As Hollywood continues to wrestle with questions of access, ownership, and who gets to tell Black stories, a Bronx-born filmmaker is quietly answering them on his own terms. Dante Hillmedo, the cinematographer, director, and entrepreneur behind Team Elite Productions, has released his debut feature film Butterfly across Amazon Prime, Fandango at Home, Google Play, and additional digital platforms. The film already claimed Best Feature Film at the Big Apple Film Festival, where it outperformed projects executive-produced by Spike Lee and films featuring Mahershala Ali. For a self-funded independent debut, that’s not just a win. It’s a statement about where the power in Black cinema is heading.

The numbers behind Butterfly tell a story familiar to many independent creators. Hillmedo launched a crowdfunding campaign that raised $3,000 against a budget that needed roughly $90,000 more. Rather than shelve the project or wait for a gatekeeper to validate his vision, he invested his own savings to finish it. He served as writer, director, producer, cinematographer, and editor. That level of creative control would have been unthinkable for the Spike Lee generation, who often had to fight studios for final cut and battle for distribution. Today’s Black indie filmmakers are building a different model, one where digital platforms, lower production costs, and direct-to-audience distribution let them keep ownership of both their work and their message.

“My goal is to create a legacy of films. Black and Caribbean stories deserve to be felt,” Hillmedo said. “Whether it’s a documentary or a feature film, I want audiences to feel like they’re actually there.” That philosophy reflects a generational shift. Where filmmakers of the 1980s and 1990s broke down doors that were locked shut, the current wave is choosing to build their own houses entirely. Hillmedo’s trajectory shows how. He started with a videography gig found on Craigslist, working with Caribbean DJ Mad Out, which introduced him to artists like Shaggy, Ding Dong, and Kranium.
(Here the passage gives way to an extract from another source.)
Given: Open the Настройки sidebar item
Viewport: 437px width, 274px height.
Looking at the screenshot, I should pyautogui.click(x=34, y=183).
From there he built a client roster that includes Jay-Z’s Shawn Carter Foundation Gala, Michael Rubin, Roc Nation, and Essence Magazine. The access came first. The ownership came when he decided to bet on himself.

Butterfly matters because of what it represents. The film follows Jericha, a teenage girl growing up in a single-parent immigrant household in the Bronx who turns to dance to navigate poverty, bullying, and instability. It’s a story drawn directly from Hillmedo’s own upbringing by a Jamaican immigrant mother. The cast features Tahiry Jose from Love & Hip Hop: New York, Lea Robinson from First Family of Hip Hop, and Jamaican YouTube pioneer Trabass in his feature film debut. By centering Black and Caribbean narratives without softening them for mainstream comfort, Hillmedo joins a growing class of filmmakers who understand that cultural specificity isn’t a limitation. It’s the entire value proposition.

Beyond the film, Hillmedo embodies the entrepreneurial spirit that defines this new era. He has taught film and music production at a Riverdale high school for six years, opening creative pathways for students from underrepresented communities. He recently launched Lunessence, a luxury fragrance brand, and is pursuing long-term partnerships with companies including Sony, B&H, and Aperture. For a generation of Black creators watching the industry shift beneath their feet, Butterfly offers a clear lesson: the tools, the talent, and the audience already exist. What’s required is the conviction to build without permission. Dante Hillmedo has that in abundance, and his blueprint is one worth studying.